(Collected data)
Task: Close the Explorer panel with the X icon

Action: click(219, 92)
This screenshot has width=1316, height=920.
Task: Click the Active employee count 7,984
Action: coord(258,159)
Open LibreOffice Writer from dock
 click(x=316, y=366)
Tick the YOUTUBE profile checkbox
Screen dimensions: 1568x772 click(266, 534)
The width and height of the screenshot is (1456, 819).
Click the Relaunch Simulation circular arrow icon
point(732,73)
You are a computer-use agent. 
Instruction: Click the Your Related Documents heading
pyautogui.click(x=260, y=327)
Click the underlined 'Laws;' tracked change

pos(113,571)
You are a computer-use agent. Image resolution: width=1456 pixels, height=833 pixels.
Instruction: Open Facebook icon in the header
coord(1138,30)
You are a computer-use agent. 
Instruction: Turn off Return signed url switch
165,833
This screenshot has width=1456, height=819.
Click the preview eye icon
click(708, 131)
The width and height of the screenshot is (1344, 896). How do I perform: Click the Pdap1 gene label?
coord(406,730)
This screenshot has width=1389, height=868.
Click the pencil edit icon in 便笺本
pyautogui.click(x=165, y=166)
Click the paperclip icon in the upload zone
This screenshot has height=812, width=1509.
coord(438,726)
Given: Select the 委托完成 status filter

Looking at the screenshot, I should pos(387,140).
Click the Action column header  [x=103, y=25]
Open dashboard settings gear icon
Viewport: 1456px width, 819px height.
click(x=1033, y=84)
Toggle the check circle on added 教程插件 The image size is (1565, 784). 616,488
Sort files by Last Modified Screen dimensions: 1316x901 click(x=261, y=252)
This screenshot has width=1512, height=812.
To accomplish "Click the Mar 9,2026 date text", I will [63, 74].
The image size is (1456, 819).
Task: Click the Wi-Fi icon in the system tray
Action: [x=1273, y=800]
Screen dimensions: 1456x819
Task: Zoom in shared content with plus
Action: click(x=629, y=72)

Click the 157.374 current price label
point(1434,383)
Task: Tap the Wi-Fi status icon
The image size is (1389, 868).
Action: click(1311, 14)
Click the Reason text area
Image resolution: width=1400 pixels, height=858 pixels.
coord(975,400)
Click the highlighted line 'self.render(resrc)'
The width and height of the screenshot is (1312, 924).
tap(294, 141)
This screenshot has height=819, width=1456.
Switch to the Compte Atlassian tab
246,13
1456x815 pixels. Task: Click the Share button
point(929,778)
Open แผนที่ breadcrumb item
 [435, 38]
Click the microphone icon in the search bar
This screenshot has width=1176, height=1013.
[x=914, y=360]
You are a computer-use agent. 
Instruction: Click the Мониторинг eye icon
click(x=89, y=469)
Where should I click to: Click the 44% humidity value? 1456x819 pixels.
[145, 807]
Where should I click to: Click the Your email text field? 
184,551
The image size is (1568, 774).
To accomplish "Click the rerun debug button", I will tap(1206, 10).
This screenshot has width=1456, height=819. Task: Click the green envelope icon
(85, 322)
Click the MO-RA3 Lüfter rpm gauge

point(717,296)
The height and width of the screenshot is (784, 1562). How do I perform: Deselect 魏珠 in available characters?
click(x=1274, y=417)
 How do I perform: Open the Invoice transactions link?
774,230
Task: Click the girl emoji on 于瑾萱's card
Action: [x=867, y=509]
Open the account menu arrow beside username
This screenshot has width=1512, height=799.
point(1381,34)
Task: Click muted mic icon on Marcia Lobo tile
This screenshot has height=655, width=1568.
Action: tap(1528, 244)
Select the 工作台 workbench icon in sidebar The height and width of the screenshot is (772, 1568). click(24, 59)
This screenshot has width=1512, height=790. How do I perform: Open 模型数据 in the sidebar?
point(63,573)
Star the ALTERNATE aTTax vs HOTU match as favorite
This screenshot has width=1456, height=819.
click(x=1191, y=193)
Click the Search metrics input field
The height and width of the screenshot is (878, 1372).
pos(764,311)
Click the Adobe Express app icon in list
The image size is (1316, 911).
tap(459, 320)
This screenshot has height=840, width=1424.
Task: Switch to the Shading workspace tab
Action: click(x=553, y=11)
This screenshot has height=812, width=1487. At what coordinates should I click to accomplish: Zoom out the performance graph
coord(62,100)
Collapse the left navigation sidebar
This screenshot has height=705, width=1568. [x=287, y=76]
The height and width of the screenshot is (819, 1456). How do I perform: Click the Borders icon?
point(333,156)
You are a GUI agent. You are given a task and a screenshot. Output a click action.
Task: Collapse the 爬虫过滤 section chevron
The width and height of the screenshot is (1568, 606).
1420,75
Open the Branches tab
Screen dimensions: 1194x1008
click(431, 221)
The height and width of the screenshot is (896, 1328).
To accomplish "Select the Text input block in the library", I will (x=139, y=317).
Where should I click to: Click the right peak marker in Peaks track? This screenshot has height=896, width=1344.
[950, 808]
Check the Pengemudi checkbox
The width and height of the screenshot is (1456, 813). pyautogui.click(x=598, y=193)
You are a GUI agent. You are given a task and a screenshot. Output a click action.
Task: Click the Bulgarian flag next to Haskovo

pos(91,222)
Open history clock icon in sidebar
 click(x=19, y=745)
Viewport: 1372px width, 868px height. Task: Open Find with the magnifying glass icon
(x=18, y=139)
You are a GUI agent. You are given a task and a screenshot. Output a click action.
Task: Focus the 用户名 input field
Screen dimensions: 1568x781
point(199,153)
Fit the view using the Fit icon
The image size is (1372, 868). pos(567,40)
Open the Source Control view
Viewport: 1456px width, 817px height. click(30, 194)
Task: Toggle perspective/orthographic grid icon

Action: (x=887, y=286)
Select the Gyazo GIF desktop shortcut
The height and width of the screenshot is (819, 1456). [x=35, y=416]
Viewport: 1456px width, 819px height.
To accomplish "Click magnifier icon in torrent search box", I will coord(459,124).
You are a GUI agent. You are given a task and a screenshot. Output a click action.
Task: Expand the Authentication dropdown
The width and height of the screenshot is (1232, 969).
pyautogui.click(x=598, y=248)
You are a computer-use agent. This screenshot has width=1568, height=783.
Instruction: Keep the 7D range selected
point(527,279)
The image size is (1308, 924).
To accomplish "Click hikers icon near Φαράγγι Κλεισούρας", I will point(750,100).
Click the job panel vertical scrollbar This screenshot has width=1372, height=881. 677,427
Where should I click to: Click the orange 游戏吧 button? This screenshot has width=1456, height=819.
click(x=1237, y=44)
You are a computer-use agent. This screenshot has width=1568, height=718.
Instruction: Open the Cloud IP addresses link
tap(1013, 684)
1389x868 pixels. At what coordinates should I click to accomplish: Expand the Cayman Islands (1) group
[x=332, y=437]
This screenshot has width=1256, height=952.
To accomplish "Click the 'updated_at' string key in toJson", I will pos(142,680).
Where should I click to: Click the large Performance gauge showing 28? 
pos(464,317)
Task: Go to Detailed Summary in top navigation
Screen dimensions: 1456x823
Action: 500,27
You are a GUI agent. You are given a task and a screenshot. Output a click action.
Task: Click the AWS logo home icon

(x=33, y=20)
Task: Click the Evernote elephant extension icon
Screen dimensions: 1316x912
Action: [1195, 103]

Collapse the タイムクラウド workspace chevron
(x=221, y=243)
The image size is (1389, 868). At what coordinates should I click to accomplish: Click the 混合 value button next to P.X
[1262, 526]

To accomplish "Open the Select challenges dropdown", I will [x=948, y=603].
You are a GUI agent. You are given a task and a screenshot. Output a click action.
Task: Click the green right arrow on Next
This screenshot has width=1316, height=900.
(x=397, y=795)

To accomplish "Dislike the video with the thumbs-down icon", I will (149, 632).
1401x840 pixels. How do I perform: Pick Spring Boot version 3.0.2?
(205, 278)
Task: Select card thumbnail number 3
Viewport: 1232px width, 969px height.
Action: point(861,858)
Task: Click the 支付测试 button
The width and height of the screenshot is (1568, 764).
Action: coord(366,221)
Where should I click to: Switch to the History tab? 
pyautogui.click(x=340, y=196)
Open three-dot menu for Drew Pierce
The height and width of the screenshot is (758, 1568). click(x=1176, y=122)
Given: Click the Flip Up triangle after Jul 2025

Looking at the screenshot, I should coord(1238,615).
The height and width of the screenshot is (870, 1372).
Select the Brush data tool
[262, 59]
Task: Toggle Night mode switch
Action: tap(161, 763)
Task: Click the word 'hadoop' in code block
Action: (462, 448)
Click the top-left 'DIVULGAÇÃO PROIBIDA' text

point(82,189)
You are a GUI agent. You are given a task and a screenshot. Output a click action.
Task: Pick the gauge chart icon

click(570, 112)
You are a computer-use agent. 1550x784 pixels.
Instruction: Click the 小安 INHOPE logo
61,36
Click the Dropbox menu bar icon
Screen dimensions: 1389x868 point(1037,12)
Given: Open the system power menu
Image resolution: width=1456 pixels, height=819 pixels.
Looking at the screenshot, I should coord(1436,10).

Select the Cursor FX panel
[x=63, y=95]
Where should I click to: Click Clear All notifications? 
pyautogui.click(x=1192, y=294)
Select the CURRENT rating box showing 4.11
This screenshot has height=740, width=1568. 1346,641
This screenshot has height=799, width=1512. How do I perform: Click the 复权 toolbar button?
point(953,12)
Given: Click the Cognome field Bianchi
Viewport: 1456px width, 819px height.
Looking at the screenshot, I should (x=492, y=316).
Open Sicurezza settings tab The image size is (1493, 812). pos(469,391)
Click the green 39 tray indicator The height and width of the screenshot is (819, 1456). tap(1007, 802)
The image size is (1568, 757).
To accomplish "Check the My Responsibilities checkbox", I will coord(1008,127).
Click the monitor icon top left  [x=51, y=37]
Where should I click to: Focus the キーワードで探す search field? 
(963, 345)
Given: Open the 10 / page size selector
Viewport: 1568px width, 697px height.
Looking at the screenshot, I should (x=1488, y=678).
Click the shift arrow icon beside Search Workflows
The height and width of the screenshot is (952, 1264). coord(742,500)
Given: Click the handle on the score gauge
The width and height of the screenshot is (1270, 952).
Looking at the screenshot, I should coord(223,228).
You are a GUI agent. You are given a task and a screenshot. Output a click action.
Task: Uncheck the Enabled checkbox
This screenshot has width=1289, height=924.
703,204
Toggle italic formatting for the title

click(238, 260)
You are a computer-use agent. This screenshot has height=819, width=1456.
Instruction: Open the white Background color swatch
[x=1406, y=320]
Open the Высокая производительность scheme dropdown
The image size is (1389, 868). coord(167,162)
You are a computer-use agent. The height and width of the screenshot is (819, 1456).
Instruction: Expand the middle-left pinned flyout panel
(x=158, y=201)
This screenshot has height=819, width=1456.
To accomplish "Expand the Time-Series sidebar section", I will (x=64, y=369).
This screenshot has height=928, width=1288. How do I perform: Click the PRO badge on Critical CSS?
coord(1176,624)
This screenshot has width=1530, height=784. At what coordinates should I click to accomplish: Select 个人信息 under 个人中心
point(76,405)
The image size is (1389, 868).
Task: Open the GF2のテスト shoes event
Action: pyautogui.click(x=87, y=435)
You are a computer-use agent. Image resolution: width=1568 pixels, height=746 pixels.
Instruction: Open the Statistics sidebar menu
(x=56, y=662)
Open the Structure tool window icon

- Exercise details
In the entries above, some lines hold the string "computer". Copy each of them.

- Answer to this task
You are a computer-use agent. 
You are a computer-use agent. Image resolution: width=1456 pixels, height=833 pixels.
You are a computer-use agent. 
You are a computer-use agent. 
You are a computer-use agent. This screenshot has width=1568, height=783.
You are a computer-use agent. This screenshot has width=1568, height=718.
You are a computer-use agent. 1550x784 pixels.
You are a computer-use agent. This screenshot has height=819, width=1456.
You are a computer-use agent. The height and width of the screenshot is (819, 1456).
You are a computer-use agent. Image resolution: width=1568 pixels, height=746 pixels.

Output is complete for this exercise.